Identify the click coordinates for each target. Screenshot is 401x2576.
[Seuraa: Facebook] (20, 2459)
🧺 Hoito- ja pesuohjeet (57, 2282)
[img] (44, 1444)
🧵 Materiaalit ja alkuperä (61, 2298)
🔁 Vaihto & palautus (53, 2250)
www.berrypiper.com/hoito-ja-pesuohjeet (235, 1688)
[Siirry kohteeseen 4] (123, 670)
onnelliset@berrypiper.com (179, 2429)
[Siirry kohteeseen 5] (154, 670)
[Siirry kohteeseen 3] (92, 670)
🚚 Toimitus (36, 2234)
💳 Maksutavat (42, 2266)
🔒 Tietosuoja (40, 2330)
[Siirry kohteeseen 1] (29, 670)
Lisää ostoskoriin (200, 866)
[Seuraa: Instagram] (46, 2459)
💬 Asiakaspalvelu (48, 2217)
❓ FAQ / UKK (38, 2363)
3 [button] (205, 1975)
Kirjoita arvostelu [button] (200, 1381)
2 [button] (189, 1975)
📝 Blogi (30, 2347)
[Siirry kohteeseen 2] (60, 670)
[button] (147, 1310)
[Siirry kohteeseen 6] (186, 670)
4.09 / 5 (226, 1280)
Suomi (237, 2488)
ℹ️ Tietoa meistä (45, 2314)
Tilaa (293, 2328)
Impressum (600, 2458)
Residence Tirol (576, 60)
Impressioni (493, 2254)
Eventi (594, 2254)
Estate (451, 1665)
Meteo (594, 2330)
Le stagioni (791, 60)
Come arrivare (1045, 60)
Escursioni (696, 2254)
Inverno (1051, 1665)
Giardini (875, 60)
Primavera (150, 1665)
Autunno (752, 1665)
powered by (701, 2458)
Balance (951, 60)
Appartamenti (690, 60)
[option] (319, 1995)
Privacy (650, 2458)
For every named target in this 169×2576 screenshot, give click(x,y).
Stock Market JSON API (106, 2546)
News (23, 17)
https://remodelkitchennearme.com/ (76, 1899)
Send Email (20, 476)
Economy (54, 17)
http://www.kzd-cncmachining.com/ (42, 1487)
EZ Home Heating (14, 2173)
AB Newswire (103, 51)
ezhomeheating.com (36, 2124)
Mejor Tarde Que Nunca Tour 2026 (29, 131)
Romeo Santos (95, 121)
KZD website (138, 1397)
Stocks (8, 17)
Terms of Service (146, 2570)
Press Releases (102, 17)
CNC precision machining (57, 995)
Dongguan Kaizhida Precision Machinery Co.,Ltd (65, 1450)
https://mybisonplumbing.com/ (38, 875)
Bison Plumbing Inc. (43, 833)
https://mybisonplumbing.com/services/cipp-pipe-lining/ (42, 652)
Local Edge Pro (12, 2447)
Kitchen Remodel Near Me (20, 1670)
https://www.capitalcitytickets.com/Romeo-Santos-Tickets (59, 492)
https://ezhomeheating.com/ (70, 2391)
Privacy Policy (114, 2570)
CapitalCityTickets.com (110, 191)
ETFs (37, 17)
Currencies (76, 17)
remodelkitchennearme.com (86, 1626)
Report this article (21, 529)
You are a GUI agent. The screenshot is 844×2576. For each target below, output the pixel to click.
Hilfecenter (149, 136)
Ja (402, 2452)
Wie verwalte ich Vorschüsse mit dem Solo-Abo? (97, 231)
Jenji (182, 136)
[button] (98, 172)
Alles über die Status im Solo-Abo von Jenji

────────────────────

Copy each line of the data that includes the word "remodelkitchennearme".

*Answer for this exercise*:
https://remodelkitchennearme.com/ (76, 1899)
remodelkitchennearme.com (86, 1626)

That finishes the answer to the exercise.